▶ _Task requirements_
Nothing but the lines from the one including "The width and" through the last line of the entries, restated exactly, should appear in the answer; omit the pictures.

▶ _Exercise data_
Segment Open
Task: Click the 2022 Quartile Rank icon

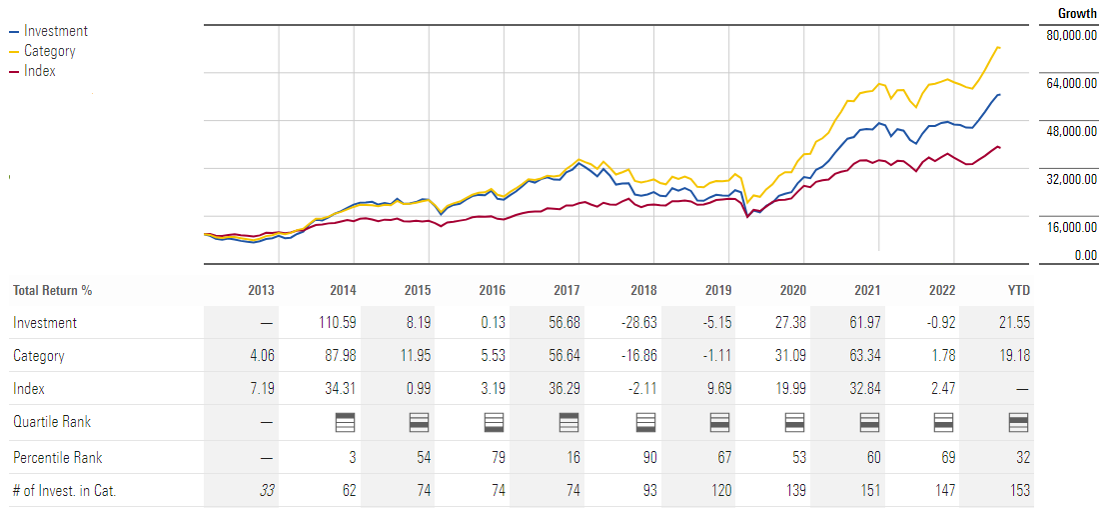Action: [943, 423]
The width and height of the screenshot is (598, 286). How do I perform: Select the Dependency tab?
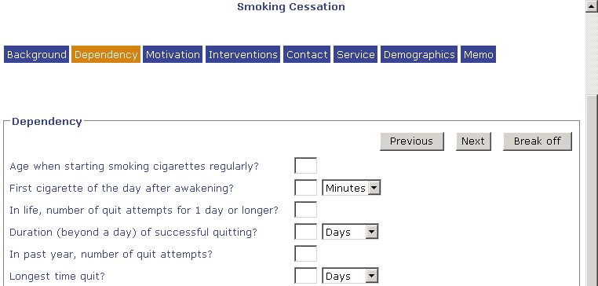click(106, 54)
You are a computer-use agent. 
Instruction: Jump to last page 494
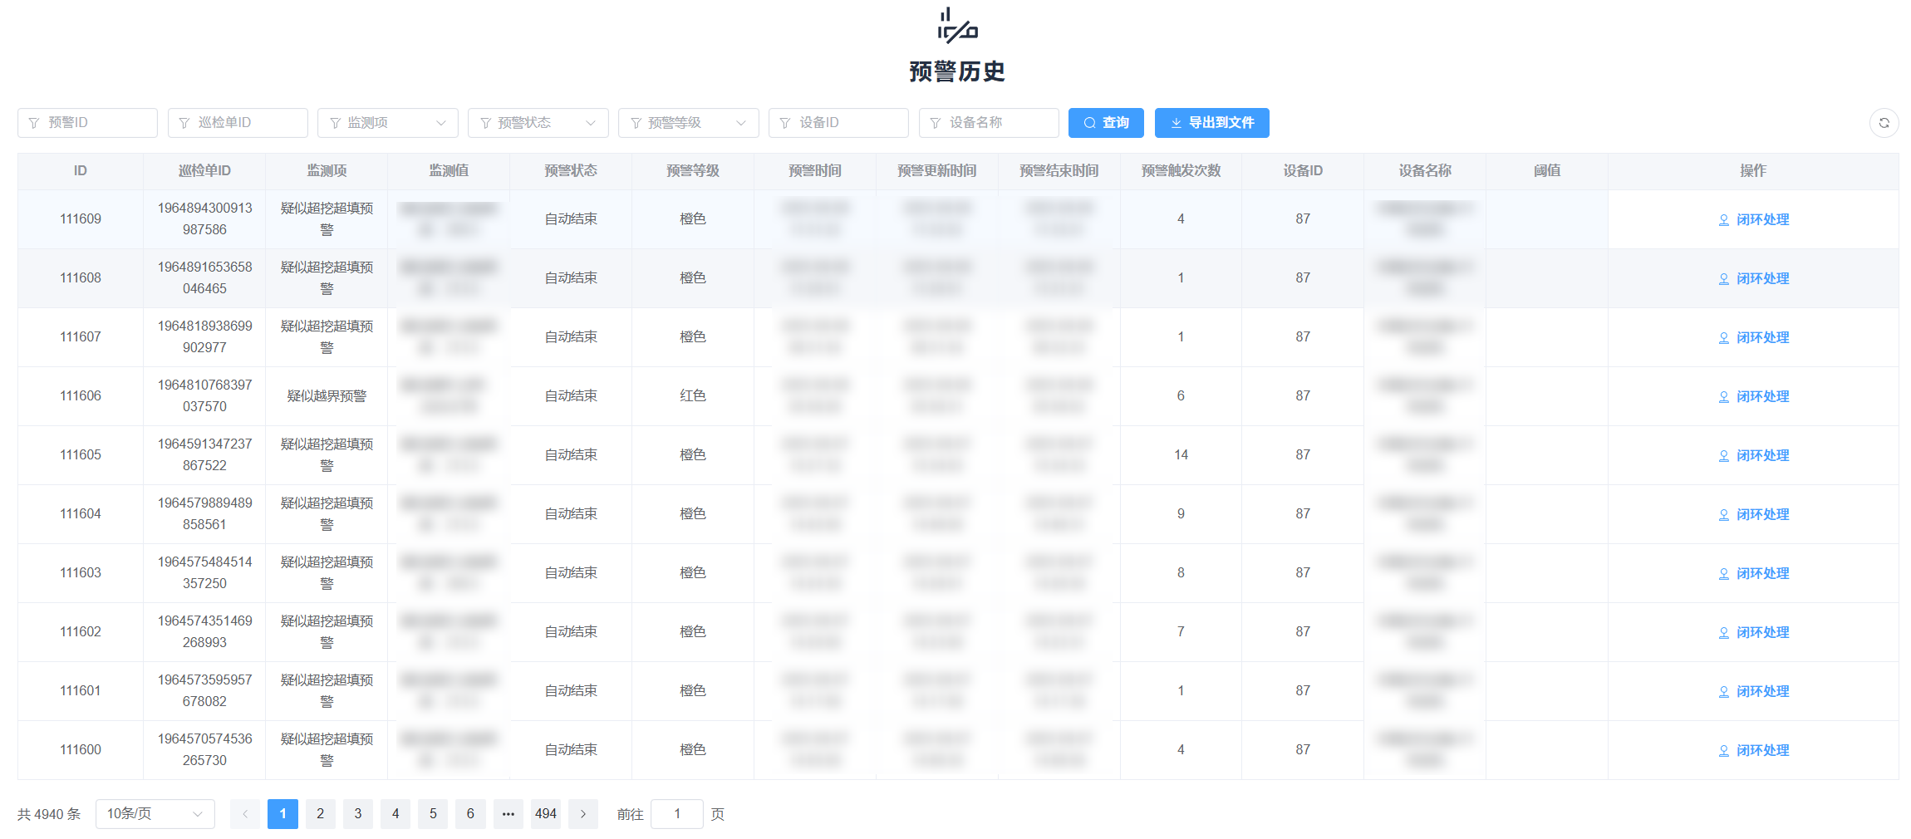[x=545, y=814]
Segment Closed
▶ _Solution for this task_
The width and height of the screenshot is (598, 286). How do I perform: Select the Dependency tab?
click(106, 54)
You are a computer-use agent. 
Instruction: Jump to last page 494
[x=545, y=814]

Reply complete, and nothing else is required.